RadiologyPD: any specific words on how you or other IR or DR PDs view an applicant's membership in Gold Humanism Honor Society? I know you have mentioned all (or most) AOA students getting interviews, so with GHHS being the other uniquely-identified honor society on ERAS, I was curious as to your thoughts here. Thank you!!
 
Remember, AOA was just a way to get an interview at my place. It basically says your combined "book smarts" and "clinical rotation smarts" put you at the top of your class. We then use our interview process to establish whether your priorities/behaviors/goals/skills fit with what we want (I've gone over that exhaustively). So AOA just gets you in the door, but doesn't help after that.

Frankly, Gold Humanism hasn't been a differentiator for us in terms of getting you in the door. Since I'm less involved with our institution's medical school than our institution's graduate medical programs, it's really not on my radar. I looked into it based on your post. Looks like this may be different for internal medicine program directors and perhaps other primary care fields (J Surg Educ. 2009 Nov-Dec;66(6):308-13. doi: 10.1016/j.jsurg.2009.08.002.) The way we do the selection process, it probably won't factor in.

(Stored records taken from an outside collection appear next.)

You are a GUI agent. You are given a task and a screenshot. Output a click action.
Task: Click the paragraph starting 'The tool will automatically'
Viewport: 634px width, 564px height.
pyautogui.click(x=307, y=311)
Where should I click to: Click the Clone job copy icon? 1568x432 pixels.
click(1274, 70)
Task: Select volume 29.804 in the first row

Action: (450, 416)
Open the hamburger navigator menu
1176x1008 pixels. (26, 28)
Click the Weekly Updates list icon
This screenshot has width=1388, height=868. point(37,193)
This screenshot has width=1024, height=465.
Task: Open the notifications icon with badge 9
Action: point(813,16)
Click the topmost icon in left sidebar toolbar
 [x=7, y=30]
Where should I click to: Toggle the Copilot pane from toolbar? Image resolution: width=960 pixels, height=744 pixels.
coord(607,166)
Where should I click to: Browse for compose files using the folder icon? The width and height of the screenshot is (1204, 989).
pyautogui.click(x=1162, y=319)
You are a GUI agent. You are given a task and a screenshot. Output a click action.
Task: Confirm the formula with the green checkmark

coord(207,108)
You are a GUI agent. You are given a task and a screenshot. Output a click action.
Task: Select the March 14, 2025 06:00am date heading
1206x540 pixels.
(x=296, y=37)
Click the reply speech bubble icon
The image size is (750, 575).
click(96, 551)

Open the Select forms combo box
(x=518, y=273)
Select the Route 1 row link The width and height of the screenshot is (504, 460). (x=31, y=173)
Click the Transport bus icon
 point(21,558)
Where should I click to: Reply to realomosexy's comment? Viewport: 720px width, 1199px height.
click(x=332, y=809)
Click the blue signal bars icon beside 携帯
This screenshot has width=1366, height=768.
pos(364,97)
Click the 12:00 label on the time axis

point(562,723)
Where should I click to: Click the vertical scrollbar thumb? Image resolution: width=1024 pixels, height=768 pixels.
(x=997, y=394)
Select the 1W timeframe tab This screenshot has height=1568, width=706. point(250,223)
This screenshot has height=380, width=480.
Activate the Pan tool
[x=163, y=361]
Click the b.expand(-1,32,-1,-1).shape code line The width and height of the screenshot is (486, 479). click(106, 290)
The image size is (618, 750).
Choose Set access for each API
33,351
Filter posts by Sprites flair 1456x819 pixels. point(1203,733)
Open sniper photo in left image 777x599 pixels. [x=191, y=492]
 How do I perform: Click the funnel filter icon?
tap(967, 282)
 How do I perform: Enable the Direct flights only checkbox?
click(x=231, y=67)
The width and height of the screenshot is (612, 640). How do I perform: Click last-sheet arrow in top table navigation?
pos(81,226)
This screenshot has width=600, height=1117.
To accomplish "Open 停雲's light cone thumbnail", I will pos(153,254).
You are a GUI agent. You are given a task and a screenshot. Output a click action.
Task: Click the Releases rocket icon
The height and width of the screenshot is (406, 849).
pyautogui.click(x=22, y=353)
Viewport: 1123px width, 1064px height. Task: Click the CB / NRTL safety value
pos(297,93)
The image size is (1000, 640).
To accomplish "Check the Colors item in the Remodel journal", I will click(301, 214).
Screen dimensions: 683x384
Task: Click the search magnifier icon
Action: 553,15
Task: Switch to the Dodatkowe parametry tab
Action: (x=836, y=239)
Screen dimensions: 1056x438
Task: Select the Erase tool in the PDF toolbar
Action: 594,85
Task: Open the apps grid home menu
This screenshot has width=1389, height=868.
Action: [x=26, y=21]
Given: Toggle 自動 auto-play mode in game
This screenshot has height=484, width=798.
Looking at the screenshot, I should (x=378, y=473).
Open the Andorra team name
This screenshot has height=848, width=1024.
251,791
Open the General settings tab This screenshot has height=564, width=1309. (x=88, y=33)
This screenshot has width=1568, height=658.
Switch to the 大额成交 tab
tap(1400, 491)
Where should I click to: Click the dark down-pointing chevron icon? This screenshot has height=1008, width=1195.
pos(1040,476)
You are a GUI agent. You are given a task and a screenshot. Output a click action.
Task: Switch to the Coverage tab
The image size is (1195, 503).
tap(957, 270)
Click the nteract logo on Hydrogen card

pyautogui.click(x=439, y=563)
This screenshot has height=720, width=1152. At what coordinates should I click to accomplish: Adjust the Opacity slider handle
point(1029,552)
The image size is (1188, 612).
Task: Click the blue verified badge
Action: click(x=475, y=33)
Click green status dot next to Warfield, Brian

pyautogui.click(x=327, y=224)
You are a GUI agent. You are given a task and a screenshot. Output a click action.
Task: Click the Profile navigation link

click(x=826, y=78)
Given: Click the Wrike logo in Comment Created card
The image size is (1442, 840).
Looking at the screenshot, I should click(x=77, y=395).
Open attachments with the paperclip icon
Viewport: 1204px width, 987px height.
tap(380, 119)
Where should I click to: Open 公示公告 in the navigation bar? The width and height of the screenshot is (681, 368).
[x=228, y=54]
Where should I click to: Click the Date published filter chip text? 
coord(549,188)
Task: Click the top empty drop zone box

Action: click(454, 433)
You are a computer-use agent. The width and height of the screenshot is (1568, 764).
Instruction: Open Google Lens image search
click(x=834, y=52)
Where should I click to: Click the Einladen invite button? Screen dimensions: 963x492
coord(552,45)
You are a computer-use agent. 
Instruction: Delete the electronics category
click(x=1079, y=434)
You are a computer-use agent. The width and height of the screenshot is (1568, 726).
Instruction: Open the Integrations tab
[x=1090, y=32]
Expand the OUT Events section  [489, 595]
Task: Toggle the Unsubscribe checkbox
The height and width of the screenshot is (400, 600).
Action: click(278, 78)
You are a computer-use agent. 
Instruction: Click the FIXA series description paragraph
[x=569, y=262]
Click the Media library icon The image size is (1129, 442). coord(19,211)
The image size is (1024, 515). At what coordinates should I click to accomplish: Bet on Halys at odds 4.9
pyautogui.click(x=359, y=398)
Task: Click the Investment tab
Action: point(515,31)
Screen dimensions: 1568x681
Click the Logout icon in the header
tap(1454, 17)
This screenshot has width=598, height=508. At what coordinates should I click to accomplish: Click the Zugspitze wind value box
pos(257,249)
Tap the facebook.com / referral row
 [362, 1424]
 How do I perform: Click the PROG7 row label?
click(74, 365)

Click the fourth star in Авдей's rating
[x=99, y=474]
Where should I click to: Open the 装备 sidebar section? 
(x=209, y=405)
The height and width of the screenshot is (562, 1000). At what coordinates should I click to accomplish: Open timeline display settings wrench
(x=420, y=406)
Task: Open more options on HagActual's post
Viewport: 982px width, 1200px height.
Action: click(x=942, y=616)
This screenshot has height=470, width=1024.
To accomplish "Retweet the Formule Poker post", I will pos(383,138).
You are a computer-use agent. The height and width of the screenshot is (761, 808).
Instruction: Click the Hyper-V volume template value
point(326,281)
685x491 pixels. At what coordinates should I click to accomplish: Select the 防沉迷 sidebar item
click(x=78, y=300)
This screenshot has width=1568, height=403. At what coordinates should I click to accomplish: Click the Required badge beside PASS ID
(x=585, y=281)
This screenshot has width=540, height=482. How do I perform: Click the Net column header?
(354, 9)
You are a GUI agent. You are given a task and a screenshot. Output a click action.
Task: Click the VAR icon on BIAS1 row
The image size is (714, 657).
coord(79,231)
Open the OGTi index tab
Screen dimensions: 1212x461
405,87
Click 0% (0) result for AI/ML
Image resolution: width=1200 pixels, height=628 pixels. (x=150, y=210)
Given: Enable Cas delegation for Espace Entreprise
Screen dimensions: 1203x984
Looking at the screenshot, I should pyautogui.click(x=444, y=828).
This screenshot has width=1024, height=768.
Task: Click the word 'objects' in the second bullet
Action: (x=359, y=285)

I think Sigma Sigma Phi could help me differentiate DO candidates, and perhaps I'll start using it more to distinguish between DO candidates--we haven't really in the past. Having said that, I've posted previously why DO candidates are at a relative disadvantage in our selection process, and we end up interviewing relatively few. I think the most competitive programs that are deluged by applicants are in the same boat.
 
  • Like
Reactions: 1 user
I know you mentioned in one of your earlier posts that you do look at the distribution of clinical grades and correct for it - especially with regards to Honors and High Pass. However, what about grades of "Pass"? Does grades of "pass" significantly hurt a candidate from a name brand/ top 10 school where 40% of grades are P?